Henry B. Harris married Bertha Prager 3 February 1887 in Boston, Massachusetts, but she died 31 May 1895, aged only 27. Mr. Harris was noted as the manager of the Columbia Theatre at the time of his wife’s death.
He moved to New York at some point after the death of his first wife and married René Wallach on 22 October 1899.
In the theatrical agency in which he was a partner (with his father and Charles Frohman) Harry’s office was in the Empire Theatre; he was managing plays not only in New York at the time but in Philadelphia and Boston.
His principal producing theater in New York was the Hudson Theatre (1903). He also acquired the Hackett Theatre (1909), which he renamed the Harris Theatre (after his father) and built the Folies Bergére (1911) which he later named the Fulton Theatre.

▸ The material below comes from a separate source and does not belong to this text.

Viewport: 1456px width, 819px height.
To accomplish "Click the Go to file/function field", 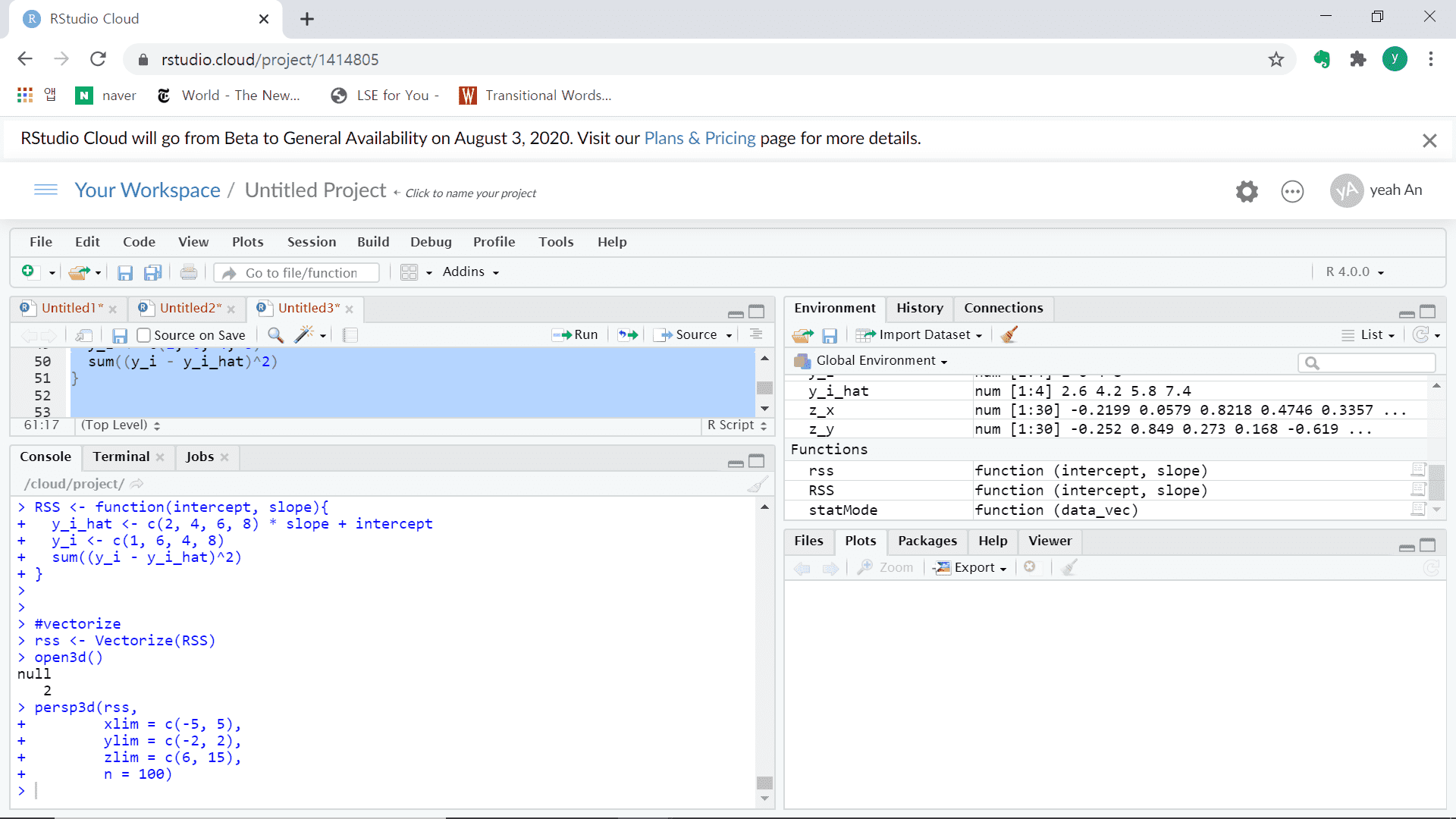I will coord(301,272).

His greatest success as a producer was won with Charles Klein's The Lion and the Mouse (1905) which made him a millionaire. Henry, known as “Harry” to friends and his wife, had previously managed such personalities as Lillie Langtry and Amelia Bingham and launched Robert Edeson as a star.

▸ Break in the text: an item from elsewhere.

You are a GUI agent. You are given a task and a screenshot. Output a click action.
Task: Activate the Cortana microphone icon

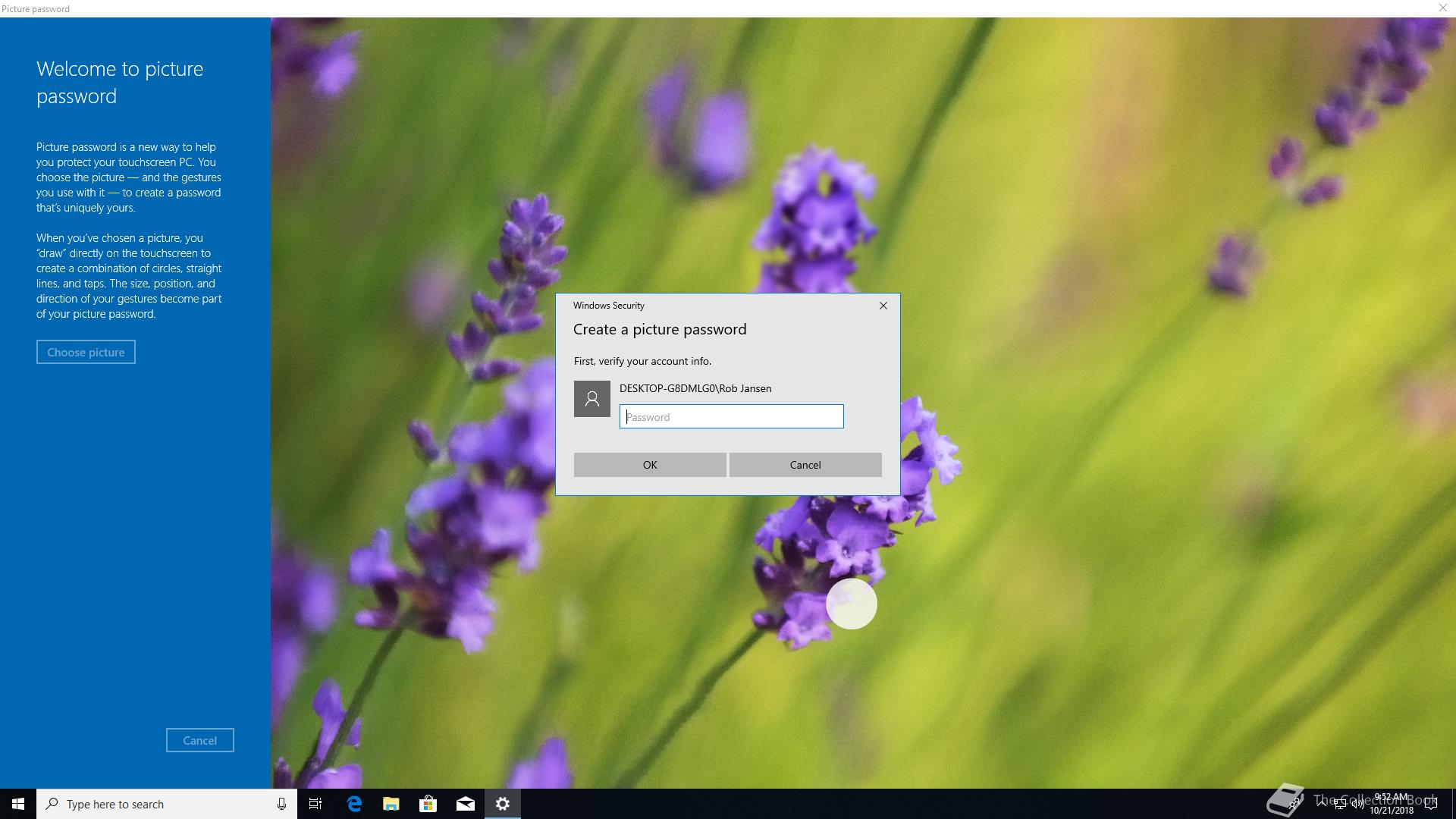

He also discovered Elsie Ferguson, Mae West and Ina Claire, among others. His later hits included The Chorus Lady (1906), The Third Degree (1909), The Country Boy (1910) and The Quaker Girl (1911). Harris also managed the controversial dancer Ruth St. Denis.

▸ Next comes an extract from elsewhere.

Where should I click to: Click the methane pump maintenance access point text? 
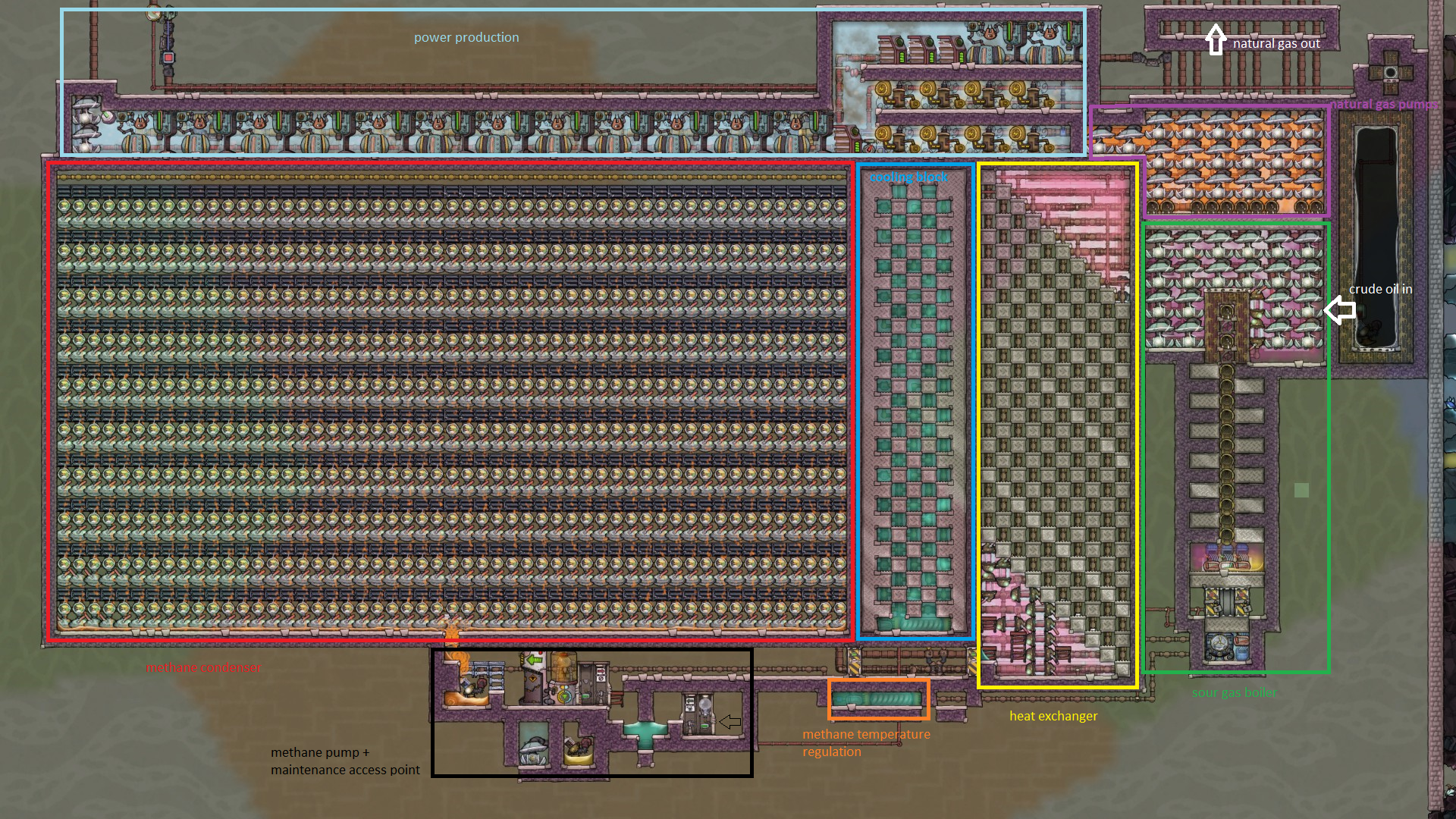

“the phenomenal success of Henry B. Harris Enterprises catapulted the producer into show-biz orbit as high as any star he promoted. A bona fide celebrity, he cared little for the distinction. Though “one of the great leaders in theatrical affairs of America,” as the Boston Globe observed, the paper found the showman a “quiet, unaffected, unamusing personage, a thinker, not a speechmaker; he is a practicalist, not an idealist.” By all accounts, he was sympathetic, considerate, and cheerful. Charles Burnham of the Theatrical Association of New York recalled that “no more generous heart ever beat in a human breast.” Augustus Thomas of the Lambs Club said Harry was not merely “receptive” and “unselfish,” but that his “high-mindedness” inspired emulation. Ruth St Denis recalled her benefactor as “nothing but generous and kind, a rare person to find in the atmosphere of Broadway.” - Broadway Dame by Randy Bigham and Gregg Jasper
Harris was treasurer of the Actors' Fund of America and was a trustee of the Hebrew Infant Asylum of New York. He had 18 companies on tour during the 1910-11 season. He was president of the Henry B. Harris Company and a director of the Theater Managers of Greater New York.
Harry and René Harris lived at 50 Central Park West, New York City. He was 5’10’’ tall, had dark eyes and black hair.
Harris and his wife boarded the Titanic at Southampton, they occupied cabin C-83 (ticket number 36973, £83 9s 6d).
A business friend of Harry’s, John D. Baumann, was travelling with the Harrises.
Harris died in the disaster, his body, if recovered, was never identified. After his death, newspapers reported that he was in fact heavily in debt.